> **Document section**
Mechanical analyses of the retractor were performed, including analysis of deformation under load and kinematics of the crank mechanism. Thoracotomies in a porcine model were performed in anesthetized animals (7) and fresh cadavers (17) using an instrumented retractor.
Mechanical analyses revealed that arm motion is a non-linear function of handle rotation, that deformation of the retractor under load concentrates force at one edge of the retractor blade, and that the retractor behaves like a spring, deforming under the load of retraction and continuing to force open the incision long after crank rotation stops. Experimental thoracotomies included retractions ranging from 50 to 112 mm over 30 to 370 s, generating maximum forces of 118 to 470 N (12–50 kgf). Tissue ruptures occurred in 12 of the 24 retractions. These ruptures all occurred at retraction distances wider than 30 mm and at forces greater than 122.5 N. Significant tissue ruptures were observed for nearly all retractions at higher retraction rates (exceeding ½ rotation of the crank per 10 s).
The Finochietto-style retractor can generate large forces and some aspects of its design increase the probability of tissue trauma.
Thoracic retraction is used for surgical access via thoracotomy and sternotomy, with about 2 million open thoracic surgeries worldwide each year. Even when the intra-thoracic procedure is successful, trauma from retraction can cause complications, including rib fractures [1,2,3,4,5], impaired respiratory function [6,7,8], and pain, both acute and long-term [9,10,11,12,13]. This has led to extensive efforts to develop improvements (e.g. muscle sparing techniques [14,15,16,17], muscle flaps [18,19,20], and intracostal sutures [4, 21]) and, more broadly, minimally invasive alternatives (e.g., mini-thoracotomy/sternotomy and thoracoscopy).

> **Data excerpts**
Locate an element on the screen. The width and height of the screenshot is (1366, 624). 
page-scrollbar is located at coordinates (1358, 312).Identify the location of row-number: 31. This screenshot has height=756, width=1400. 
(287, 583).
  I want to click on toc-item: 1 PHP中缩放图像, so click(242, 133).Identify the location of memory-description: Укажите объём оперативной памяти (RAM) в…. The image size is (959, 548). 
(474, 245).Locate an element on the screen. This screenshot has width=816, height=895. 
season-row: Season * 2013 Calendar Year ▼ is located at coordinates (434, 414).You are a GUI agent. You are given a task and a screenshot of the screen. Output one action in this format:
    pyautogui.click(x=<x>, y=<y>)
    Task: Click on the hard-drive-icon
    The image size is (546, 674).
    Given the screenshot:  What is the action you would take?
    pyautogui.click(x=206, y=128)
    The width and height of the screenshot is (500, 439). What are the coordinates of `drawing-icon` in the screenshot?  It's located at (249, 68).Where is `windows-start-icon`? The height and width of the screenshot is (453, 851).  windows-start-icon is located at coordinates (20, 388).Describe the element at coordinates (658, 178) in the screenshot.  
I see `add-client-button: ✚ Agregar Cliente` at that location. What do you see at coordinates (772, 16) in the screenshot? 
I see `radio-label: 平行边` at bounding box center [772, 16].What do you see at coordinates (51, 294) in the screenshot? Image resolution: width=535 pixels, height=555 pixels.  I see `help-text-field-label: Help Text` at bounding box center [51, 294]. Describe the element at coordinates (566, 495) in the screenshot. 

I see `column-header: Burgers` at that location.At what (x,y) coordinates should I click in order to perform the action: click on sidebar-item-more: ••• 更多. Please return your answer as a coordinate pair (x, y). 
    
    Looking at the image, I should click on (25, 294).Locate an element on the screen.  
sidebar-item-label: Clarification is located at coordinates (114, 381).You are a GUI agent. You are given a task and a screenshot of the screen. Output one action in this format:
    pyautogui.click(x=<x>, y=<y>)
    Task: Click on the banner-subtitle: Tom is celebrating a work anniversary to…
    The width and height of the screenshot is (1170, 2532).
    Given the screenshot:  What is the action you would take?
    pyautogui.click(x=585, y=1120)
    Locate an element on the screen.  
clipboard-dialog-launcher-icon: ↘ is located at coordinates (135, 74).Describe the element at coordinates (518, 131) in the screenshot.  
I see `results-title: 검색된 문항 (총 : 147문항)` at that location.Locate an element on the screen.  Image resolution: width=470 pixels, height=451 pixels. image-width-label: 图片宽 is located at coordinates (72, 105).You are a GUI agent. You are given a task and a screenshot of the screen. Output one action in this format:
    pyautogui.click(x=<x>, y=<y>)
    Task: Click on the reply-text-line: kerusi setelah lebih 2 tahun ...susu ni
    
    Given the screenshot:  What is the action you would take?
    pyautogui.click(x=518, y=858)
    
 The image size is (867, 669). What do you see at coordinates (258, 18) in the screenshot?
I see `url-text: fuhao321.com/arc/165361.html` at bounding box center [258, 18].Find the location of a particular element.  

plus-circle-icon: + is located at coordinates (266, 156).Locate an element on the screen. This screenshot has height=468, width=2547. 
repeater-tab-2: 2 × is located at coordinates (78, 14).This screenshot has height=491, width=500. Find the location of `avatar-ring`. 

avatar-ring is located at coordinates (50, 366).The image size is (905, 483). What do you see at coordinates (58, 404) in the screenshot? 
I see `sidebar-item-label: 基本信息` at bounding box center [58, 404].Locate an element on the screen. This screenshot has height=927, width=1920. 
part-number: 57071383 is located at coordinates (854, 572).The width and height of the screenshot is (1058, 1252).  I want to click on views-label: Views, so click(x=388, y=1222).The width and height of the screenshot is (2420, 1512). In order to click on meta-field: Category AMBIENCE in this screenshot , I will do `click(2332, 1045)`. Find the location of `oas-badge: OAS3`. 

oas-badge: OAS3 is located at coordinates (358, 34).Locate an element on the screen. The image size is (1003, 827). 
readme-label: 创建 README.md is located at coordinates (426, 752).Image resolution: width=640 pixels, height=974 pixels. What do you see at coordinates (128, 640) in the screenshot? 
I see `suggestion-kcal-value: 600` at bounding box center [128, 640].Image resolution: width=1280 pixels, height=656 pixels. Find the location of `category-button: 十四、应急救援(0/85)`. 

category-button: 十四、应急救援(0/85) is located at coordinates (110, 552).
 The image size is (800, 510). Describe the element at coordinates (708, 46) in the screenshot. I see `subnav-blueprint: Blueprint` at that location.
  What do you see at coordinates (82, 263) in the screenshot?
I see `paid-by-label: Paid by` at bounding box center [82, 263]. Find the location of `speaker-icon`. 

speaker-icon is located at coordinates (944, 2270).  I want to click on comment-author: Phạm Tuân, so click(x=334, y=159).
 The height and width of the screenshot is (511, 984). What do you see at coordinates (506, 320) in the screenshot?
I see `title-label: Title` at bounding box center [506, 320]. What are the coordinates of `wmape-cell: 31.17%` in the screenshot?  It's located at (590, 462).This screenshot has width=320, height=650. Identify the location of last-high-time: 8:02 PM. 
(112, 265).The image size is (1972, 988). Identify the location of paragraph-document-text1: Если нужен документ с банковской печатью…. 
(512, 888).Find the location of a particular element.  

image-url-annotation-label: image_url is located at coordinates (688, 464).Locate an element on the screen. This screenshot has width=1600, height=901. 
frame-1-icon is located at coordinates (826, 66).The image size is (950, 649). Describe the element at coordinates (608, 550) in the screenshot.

> **Problem to work on**
Continue the text about the thoracic retractor from where it stops. The material comes from a separate source and has no connection to the text on the thoracic retractor.

> **Answer for this exercise**
The retractor developed by Enrique Finochietto in 1936 and published in 1941  is widely used, and almost all other thoracic retractors (e.g., Ankeney, DeBakey, and Cooley) use Finochietto’s self-retaining ratchet (see Bonfils-Roberts  for a review). However, despite 75 years of widespread use, mechanical analyses of Finochietto-style retractors and biomechanical studies of thoracic retraction are virtually nonexistent in the literature, despite the trauma which it generates. It is widely accepted that slower retractions are less traumatic [4, 18, 22], and recently published sternotomy retraction results using dummies and human cadavers have demonstrated that forces applied to hemisternum can reach 350 N (Aigner et al.  and Saggio et al. ). Bolotin et al. [25,26,27], using a novel instrumented retractor, published measurements of forces during retraction in a sheep model and, importantly, demonstrated that force monitoring can reduce tissue trauma. Our goal was to analyze the mechanics of Finochietto-style thoracic retractors with an emphasis on the biomechanics of thoracic tissues, features of the retractor that increase tissue trauma, and provide guidelines for its use that can minimize trauma.
Materials and methods
Kinematic analyses and static load deflection tests were performed on an instrumented Finochietto retractor (Fig. 1). Retraction force was measured using four strain gages (Vishay Micro-measurements model EA-06-125PC-350/LE) mounted in a full Wheatstone bridge configuration on each of the retractor blades (top center inside, bottom center inside, top center outside, and bottom center outside); gage outputs were routed to an AC signal conditioner/amplifier (Omega Engineering model DMD-465WB) and calibrated using applied dead weights. The distance between retractor arms at their bases (DA, Fig. 1) was measured using a linear displacement sensor (Transducers Direct model TD39056W). Both measurements were continuously monitored using a custom LabVIEW virtual instrument (National Instruments, Austin TX). The distance between retractor blades, DB, was measured using a modified draftsman’s caliper across the midpoints (between the proximal and distal edges) of each blade.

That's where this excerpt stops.